**Directions for this task**
Copy out the records below verbatim, from the line with "Click the orange arrow icon beside 2024 12/01" up to and including the line with "will tap(189, 326).".

━━━ Materials provided

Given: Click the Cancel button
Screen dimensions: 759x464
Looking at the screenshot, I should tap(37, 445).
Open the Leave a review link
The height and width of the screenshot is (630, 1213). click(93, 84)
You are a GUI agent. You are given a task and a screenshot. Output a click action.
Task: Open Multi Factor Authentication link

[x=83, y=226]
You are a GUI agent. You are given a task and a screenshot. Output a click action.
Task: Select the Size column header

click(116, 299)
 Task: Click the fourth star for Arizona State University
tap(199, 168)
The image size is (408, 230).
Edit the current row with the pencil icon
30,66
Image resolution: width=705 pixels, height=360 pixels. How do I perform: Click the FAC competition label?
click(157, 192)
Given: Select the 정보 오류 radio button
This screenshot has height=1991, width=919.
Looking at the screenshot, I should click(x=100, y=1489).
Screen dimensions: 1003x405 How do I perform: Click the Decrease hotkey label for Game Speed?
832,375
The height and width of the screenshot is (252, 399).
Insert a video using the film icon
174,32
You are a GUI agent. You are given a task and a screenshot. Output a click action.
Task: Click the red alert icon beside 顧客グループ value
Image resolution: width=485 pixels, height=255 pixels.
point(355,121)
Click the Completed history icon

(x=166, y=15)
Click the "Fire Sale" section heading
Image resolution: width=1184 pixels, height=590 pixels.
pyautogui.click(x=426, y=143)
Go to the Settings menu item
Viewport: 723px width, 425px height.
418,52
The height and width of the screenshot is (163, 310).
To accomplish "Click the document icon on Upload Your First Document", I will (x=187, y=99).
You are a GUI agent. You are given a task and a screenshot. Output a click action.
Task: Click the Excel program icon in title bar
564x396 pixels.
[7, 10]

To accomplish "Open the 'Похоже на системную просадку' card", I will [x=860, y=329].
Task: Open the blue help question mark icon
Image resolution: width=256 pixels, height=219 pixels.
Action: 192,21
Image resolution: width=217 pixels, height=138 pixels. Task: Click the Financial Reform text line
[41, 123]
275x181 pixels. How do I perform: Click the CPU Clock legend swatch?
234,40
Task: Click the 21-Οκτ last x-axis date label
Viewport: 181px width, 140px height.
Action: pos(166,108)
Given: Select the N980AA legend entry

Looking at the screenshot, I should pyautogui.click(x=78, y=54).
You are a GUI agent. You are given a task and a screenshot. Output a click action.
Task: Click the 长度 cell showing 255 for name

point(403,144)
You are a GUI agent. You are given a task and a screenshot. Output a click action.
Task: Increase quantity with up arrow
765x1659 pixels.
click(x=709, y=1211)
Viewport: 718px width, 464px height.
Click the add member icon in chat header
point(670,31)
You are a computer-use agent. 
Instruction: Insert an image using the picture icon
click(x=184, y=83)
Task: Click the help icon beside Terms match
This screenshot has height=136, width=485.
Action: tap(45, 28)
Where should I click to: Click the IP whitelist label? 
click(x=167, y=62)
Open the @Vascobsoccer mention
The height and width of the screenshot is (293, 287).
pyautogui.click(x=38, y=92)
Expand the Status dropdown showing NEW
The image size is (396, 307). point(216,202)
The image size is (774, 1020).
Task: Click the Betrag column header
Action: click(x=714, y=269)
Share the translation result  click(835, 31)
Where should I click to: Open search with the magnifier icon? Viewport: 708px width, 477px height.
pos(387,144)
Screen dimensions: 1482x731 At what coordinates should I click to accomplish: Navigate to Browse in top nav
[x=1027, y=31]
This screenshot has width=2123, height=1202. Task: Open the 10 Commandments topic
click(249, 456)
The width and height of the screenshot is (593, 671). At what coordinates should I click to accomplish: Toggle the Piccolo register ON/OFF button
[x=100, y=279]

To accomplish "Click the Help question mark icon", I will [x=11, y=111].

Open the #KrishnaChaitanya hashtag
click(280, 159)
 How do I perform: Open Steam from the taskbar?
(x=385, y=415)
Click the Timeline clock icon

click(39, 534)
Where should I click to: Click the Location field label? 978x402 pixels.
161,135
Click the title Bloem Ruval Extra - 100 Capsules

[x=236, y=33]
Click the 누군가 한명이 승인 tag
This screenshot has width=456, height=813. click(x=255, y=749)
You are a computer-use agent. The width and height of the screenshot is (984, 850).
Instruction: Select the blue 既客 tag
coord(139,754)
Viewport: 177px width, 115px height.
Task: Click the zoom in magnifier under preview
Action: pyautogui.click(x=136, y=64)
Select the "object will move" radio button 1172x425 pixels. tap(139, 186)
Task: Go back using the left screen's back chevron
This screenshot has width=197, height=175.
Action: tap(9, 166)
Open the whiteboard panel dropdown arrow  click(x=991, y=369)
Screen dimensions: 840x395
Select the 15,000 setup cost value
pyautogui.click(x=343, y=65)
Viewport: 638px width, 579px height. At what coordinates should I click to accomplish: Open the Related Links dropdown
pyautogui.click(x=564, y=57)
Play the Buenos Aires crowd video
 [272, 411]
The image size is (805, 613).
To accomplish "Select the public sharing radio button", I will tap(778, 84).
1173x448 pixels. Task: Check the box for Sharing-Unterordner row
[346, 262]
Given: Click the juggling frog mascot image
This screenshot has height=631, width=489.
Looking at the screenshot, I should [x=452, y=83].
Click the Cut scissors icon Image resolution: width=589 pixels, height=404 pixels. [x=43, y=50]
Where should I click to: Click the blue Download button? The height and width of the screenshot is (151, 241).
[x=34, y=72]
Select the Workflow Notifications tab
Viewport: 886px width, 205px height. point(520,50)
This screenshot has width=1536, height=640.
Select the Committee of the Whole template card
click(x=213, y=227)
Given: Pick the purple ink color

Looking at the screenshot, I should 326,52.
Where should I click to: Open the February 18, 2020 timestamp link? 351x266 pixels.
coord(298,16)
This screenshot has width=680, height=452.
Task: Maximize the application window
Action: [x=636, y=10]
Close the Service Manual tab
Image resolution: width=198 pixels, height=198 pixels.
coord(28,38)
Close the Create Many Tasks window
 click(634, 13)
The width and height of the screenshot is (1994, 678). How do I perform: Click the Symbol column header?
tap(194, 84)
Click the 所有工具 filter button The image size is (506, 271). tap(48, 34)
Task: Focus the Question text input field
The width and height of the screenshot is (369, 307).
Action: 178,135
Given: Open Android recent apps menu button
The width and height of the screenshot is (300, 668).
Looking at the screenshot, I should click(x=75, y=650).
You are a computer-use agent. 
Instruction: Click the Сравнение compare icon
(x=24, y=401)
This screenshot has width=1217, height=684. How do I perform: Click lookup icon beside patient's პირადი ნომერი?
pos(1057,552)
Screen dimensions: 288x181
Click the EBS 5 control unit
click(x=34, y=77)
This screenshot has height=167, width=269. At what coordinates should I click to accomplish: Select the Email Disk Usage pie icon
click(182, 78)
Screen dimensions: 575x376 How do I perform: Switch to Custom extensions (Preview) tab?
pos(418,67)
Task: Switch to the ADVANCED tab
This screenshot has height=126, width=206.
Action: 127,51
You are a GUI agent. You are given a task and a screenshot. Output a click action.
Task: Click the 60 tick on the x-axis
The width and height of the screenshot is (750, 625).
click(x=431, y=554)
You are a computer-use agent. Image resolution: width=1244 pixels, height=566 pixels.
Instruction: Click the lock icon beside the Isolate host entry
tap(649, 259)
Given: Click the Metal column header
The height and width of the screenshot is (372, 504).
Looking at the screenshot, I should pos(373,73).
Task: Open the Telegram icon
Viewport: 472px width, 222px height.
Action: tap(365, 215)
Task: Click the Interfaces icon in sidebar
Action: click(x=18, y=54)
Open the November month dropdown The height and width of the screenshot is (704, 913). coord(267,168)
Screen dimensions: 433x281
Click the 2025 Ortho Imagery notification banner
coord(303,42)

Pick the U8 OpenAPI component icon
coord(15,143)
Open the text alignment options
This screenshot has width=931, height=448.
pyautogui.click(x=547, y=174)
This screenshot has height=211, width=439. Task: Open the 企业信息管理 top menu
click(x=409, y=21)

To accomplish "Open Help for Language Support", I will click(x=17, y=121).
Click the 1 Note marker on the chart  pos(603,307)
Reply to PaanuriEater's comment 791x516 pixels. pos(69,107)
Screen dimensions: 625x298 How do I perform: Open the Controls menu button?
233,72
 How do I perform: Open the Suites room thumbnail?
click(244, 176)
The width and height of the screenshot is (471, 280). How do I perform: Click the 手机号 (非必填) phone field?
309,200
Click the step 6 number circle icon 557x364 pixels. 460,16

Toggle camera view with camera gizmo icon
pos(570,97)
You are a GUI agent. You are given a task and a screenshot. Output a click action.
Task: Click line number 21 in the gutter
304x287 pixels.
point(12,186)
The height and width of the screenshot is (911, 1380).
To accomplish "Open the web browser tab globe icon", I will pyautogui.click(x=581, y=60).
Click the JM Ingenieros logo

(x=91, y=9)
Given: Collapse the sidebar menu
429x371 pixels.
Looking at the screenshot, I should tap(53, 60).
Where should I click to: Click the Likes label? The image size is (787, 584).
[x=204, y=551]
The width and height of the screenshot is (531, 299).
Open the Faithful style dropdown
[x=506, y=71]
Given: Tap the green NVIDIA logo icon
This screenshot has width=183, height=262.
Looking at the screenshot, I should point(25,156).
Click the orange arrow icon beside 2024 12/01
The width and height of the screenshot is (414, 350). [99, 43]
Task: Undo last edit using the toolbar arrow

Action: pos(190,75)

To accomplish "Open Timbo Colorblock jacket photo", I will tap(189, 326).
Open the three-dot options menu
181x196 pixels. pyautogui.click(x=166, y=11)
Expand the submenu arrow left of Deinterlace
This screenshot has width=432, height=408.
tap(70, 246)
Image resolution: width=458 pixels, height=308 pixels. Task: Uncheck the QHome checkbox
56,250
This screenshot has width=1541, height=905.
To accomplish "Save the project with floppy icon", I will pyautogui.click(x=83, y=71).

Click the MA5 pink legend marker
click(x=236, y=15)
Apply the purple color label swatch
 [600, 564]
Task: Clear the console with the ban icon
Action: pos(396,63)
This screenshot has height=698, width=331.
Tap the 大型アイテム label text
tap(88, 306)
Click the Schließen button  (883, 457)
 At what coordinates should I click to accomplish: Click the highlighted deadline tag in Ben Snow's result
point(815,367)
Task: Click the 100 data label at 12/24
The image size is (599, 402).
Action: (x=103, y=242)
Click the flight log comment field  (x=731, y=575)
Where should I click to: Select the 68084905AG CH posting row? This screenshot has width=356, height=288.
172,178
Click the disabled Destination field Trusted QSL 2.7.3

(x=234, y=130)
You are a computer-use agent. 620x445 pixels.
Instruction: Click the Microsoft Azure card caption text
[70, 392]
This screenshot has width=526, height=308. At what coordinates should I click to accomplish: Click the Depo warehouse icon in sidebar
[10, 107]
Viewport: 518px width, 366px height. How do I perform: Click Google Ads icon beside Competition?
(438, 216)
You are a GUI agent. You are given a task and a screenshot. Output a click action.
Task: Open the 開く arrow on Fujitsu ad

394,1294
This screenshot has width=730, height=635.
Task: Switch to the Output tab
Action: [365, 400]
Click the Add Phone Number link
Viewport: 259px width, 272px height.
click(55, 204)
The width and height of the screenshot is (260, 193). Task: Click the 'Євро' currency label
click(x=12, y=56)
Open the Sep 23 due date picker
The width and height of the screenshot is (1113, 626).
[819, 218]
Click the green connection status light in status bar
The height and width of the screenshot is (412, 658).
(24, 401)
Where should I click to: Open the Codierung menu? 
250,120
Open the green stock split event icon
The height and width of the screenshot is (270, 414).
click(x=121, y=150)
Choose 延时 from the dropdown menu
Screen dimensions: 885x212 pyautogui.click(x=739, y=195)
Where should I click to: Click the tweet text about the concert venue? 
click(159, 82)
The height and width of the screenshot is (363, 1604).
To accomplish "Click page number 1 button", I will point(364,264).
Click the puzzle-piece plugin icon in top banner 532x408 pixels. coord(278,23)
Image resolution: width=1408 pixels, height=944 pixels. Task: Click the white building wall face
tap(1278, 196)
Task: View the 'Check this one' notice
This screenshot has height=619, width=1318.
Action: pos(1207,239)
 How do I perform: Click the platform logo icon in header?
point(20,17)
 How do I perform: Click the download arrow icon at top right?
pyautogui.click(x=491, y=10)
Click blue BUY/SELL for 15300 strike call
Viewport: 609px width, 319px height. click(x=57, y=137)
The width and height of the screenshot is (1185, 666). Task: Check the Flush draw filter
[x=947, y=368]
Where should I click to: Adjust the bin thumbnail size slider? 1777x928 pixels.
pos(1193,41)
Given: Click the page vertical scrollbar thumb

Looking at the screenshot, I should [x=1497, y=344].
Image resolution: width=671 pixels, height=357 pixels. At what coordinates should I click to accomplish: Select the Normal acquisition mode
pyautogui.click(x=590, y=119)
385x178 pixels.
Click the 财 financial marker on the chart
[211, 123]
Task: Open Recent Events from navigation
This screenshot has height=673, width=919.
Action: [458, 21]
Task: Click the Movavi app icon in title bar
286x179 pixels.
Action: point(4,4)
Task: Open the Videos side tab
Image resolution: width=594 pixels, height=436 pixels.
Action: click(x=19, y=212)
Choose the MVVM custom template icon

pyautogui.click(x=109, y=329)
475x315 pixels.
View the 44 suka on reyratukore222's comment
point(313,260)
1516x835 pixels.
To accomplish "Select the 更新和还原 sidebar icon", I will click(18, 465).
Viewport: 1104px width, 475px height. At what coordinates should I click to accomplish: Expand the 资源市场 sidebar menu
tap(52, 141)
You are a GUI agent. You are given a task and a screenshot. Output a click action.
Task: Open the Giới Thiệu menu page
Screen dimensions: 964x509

━━━━━━

**Exercise response**
Click the orange arrow icon beside 2024 12/01
The width and height of the screenshot is (414, 350). [99, 43]
Task: Undo last edit using the toolbar arrow

Action: pos(190,75)

To accomplish "Open Timbo Colorblock jacket photo", I will tap(189, 326).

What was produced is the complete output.